◆ **Extracted material**:
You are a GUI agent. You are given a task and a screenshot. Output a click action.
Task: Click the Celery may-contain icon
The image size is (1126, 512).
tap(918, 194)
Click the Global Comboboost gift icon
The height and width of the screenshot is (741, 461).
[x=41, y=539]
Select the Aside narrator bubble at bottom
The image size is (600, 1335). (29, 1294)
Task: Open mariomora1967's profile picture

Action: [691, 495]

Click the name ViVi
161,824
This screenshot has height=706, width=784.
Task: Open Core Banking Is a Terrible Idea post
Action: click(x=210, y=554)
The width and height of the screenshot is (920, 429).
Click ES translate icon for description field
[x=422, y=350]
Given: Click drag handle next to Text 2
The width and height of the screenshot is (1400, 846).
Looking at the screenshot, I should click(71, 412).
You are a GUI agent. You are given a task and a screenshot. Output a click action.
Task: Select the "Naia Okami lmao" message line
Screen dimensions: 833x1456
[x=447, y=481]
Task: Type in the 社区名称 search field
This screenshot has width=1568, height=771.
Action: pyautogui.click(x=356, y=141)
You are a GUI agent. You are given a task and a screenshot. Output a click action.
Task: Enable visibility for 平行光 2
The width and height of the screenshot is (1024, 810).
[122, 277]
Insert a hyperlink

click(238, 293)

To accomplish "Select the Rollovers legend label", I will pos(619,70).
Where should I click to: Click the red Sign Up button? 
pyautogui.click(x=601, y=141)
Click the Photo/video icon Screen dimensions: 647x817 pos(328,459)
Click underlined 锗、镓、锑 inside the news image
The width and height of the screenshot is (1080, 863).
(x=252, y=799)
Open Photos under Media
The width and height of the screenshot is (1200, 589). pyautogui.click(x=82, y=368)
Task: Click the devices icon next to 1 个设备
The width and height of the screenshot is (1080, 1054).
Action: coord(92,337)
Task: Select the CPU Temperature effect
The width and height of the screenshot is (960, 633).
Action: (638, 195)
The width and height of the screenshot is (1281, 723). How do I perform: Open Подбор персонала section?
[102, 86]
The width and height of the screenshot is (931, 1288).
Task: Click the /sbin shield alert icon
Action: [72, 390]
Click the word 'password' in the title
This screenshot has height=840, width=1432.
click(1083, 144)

◆ **Assignment**:
Retype the data in full, exactly.

◆ **Your solution**:
You are a GUI agent. You are given a task and a screenshot. Output a click action.
Task: Click the Celery may-contain icon
The image size is (1126, 512).
tap(918, 194)
Click the Global Comboboost gift icon
The height and width of the screenshot is (741, 461).
[x=41, y=539]
Select the Aside narrator bubble at bottom
The image size is (600, 1335). (29, 1294)
Task: Open mariomora1967's profile picture

Action: [691, 495]

Click the name ViVi
161,824
This screenshot has height=706, width=784.
Task: Open Core Banking Is a Terrible Idea post
Action: click(x=210, y=554)
The width and height of the screenshot is (920, 429).
Click ES translate icon for description field
[x=422, y=350]
Given: Click drag handle next to Text 2
The width and height of the screenshot is (1400, 846).
Looking at the screenshot, I should click(71, 412).
You are a GUI agent. You are given a task and a screenshot. Output a click action.
Task: Select the "Naia Okami lmao" message line
Screen dimensions: 833x1456
[x=447, y=481]
Task: Type in the 社区名称 search field
This screenshot has width=1568, height=771.
Action: pyautogui.click(x=356, y=141)
You are a GUI agent. You are given a task and a screenshot. Output a click action.
Task: Enable visibility for 平行光 2
The width and height of the screenshot is (1024, 810).
[122, 277]
Insert a hyperlink

click(238, 293)

To accomplish "Select the Rollovers legend label", I will pos(619,70).
Where should I click to: Click the red Sign Up button? 
pyautogui.click(x=601, y=141)
Click the Photo/video icon Screen dimensions: 647x817 pos(328,459)
Click underlined 锗、镓、锑 inside the news image
The width and height of the screenshot is (1080, 863).
(x=252, y=799)
Open Photos under Media
The width and height of the screenshot is (1200, 589). pyautogui.click(x=82, y=368)
Task: Click the devices icon next to 1 个设备
The width and height of the screenshot is (1080, 1054).
Action: coord(92,337)
Task: Select the CPU Temperature effect
The width and height of the screenshot is (960, 633).
Action: (638, 195)
The width and height of the screenshot is (1281, 723). How do I perform: Open Подбор персонала section?
[102, 86]
The width and height of the screenshot is (931, 1288).
Task: Click the /sbin shield alert icon
Action: [72, 390]
Click the word 'password' in the title
This screenshot has height=840, width=1432.
click(1083, 144)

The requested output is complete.